**Record set**
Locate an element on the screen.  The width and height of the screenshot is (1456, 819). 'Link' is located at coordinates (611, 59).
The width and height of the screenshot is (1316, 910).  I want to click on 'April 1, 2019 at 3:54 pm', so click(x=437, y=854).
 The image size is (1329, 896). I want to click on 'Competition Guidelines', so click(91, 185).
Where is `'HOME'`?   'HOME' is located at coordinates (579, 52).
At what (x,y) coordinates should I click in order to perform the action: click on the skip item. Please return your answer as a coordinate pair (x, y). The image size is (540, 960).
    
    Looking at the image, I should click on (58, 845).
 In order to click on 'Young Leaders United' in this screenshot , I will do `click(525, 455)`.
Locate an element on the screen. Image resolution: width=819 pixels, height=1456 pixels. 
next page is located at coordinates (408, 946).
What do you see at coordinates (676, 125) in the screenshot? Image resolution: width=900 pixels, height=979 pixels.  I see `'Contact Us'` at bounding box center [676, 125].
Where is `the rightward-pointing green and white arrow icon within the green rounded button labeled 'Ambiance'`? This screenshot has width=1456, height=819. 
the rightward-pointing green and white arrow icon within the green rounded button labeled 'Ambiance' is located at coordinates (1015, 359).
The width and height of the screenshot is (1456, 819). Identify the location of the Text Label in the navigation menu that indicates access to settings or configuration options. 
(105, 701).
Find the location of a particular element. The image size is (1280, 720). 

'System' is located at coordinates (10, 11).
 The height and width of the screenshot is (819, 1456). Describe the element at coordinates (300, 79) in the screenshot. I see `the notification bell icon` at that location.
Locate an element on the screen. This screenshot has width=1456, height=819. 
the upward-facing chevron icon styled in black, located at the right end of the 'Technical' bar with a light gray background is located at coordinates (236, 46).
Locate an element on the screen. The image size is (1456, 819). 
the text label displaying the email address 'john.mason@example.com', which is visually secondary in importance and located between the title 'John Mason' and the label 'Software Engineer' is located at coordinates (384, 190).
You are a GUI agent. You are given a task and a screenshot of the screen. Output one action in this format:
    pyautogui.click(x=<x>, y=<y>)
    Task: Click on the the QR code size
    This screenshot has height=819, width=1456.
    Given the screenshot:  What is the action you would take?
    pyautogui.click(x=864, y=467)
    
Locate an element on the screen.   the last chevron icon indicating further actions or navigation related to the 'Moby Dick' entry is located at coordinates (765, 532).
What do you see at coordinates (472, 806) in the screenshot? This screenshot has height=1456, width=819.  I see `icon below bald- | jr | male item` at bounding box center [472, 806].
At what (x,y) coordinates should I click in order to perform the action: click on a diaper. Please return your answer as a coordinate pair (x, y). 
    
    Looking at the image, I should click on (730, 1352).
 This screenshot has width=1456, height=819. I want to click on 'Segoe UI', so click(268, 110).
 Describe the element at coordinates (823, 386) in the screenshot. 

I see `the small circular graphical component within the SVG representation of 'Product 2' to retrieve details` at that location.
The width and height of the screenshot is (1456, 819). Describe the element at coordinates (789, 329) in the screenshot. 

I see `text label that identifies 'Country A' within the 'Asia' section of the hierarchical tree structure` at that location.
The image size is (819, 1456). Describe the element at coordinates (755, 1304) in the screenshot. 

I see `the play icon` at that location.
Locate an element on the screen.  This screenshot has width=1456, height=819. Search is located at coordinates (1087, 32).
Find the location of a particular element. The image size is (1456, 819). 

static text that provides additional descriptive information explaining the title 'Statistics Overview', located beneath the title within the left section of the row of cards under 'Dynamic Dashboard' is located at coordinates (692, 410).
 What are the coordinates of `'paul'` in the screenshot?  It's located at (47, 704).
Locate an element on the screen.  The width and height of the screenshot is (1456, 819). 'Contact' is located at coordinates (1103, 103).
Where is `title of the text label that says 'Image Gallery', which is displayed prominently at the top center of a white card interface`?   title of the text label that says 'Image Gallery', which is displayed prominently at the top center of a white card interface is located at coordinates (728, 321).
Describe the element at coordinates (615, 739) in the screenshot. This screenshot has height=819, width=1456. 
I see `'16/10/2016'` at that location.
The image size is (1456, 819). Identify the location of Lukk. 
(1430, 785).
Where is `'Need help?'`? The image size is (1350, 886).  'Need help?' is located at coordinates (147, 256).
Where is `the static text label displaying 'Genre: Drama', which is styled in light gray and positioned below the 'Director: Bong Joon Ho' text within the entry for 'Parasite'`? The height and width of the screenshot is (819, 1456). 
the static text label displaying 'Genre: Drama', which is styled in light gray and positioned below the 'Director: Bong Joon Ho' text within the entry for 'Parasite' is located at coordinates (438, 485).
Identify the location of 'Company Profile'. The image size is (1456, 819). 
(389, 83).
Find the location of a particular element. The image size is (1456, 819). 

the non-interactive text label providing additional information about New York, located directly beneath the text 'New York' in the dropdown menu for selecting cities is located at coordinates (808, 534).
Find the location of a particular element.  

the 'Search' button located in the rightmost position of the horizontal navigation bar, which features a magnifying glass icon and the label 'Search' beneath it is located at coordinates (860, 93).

**Brief**
Convert the rows above into a JSON list of strings, with one string per line and blank lines left out.

**Exercise answer**
[
  "Locate an element on the screen.  The width and height of the screenshot is (1456, 819). 'Link' is located at coordinates (611, 59).",
  "The width and height of the screenshot is (1316, 910).  I want to click on 'April 1, 2019 at 3:54 pm', so click(x=437, y=854).",
  " The image size is (1329, 896). I want to click on 'Competition Guidelines', so click(91, 185).",
  "Where is `'HOME'`?   'HOME' is located at coordinates (579, 52).",
  "At what (x,y) coordinates should I click in order to perform the action: click on the skip item. Please return your answer as a coordinate pair (x, y). The image size is (540, 960).",
  "    Looking at the image, I should click on (58, 845).",
  " In order to click on 'Young Leaders United' in this screenshot , I will do `click(525, 455)`.",
  "Locate an element on the screen. Image resolution: width=819 pixels, height=1456 pixels. ",
  "next page is located at coordinates (408, 946).",
  "What do you see at coordinates (676, 125) in the screenshot? Image resolution: width=900 pixels, height=979 pixels.  I see `'Contact Us'` at bounding box center [676, 125].",
  "Where is `the rightward-pointing green and white arrow icon within the green rounded button labeled 'Ambiance'`? This screenshot has width=1456, height=819. ",
  "the rightward-pointing green and white arrow icon within the green rounded button labeled 'Ambiance' is located at coordinates (1015, 359).",
  "The width and height of the screenshot is (1456, 819). Identify the location of the Text Label in the navigation menu that indicates access to settings or configuration options. ",
  "(105, 701).",
  "Find the location of a particular element. The image size is (1280, 720). ",
  "'System' is located at coordinates (10, 11).",
  " The height and width of the screenshot is (819, 1456). Describe the element at coordinates (300, 79) in the screenshot. I see `the notification bell icon` at that location.",
  "Locate an element on the screen. This screenshot has width=1456, height=819. ",
  "the upward-facing chevron icon styled in black, located at the right end of the 'Technical' bar with a light gray background is located at coordinates (236, 46).",
  "Locate an element on the screen. The image size is (1456, 819). ",
  "the text label displaying the email address 'john.mason@example.com', which is visually secondary in importance and located between the title 'John Mason' and the label 'Software Engineer' is located at coordinates (384, 190).",
  "You are a GUI agent. You are given a task and a screenshot of the screen. Output one action in this format:",
  "    pyautogui.click(x=<x>, y=<y>)",
  "    Task: Click on the the QR code size",
  "    This screenshot has height=819, width=1456.",
  "    Given the screenshot:  What is the action you would take?",
  "    pyautogui.click(x=864, y=467)",
  "Locate an element on the screen.   the last chevron icon indicating further actions or navigation related to the 'Moby Dick' entry is located at coordinates (765, 532).",
  "What do you see at coordinates (472, 806) in the screenshot? This screenshot has height=1456, width=819.  I see `icon below bald- | jr | male item` at bounding box center [472, 806].",
  "At what (x,y) coordinates should I click in order to perform the action: click on a diaper. Please return your answer as a coordinate pair (x, y). ",
  "    Looking at the image, I should click on (730, 1352).",
  " This screenshot has width=1456, height=819. I want to click on 'Segoe UI', so click(268, 110).",
  " Describe the element at coordinates (823, 386) in the screenshot. ",
  "I see `the small circular graphical component within the SVG representation of 'Product 2' to retrieve details` at that location.",
  "The width and height of the screenshot is (1456, 819). Describe the element at coordinates (789, 329) in the screenshot. ",
  "I see `text label that identifies 'Country A' within the 'Asia' section of the hierarchical tree structure` at that location.",
  "The image size is (819, 1456). Describe the element at coordinates (755, 1304) in the screenshot. ",
  "I see `the play icon` at that location.",
  "Locate an element on the screen.  This screenshot has width=1456, height=819. Search is located at coordinates (1087, 32).",
  "Find the location of a particular element. The image size is (1456, 819). ",
  "static text that provides additional descriptive information explaining the title 'Statistics Overview', located beneath the title within the left section of the row of cards under 'Dynamic Dashboard' is located at coordinates (692, 410).",
  " What are the coordinates of `'paul'` in the screenshot?  It's located at (47, 704).",
  "Locate an element on the screen.  The width and height of the screenshot is (1456, 819). 'Contact' is located at coordinates (1103, 103).",
  "Where is `title of the text label that says 'Image Gallery', which is displayed prominently at the top center of a white card interface`?   title of the text label that says 'Image Gallery', which is displayed prominently at the top center of a white card interface is located at coordinates (728, 321).",
  "Describe the element at coordinates (615, 739) in the screenshot. This screenshot has height=819, width=1456. ",
  "I see `'16/10/2016'` at that location.",
  "The image size is (1456, 819). Identify the location of Lukk. ",
  "(1430, 785).",
  "Where is `'Need help?'`? The image size is (1350, 886).  'Need help?' is located at coordinates (147, 256).",
  "Where is `the static text label displaying 'Genre: Drama', which is styled in light gray and positioned below the 'Director: Bong Joon Ho' text within the entry for 'Parasite'`? The height and width of the screenshot is (819, 1456). ",
  "the static text label displaying 'Genre: Drama', which is styled in light gray and positioned below the 'Director: Bong Joon Ho' text within the entry for 'Parasite' is located at coordinates (438, 485).",
  "Identify the location of 'Company Profile'. The image size is (1456, 819). ",
  "(389, 83).",
  "Find the location of a particular element. The image size is (1456, 819). ",
  "the non-interactive text label providing additional information about New York, located directly beneath the text 'New York' in the dropdown menu for selecting cities is located at coordinates (808, 534).",
  "Find the location of a particular element.  ",
  "the 'Search' button located in the rightmost position of the horizontal navigation bar, which features a magnifying glass icon and the label 'Search' beneath it is located at coordinates (860, 93)."
]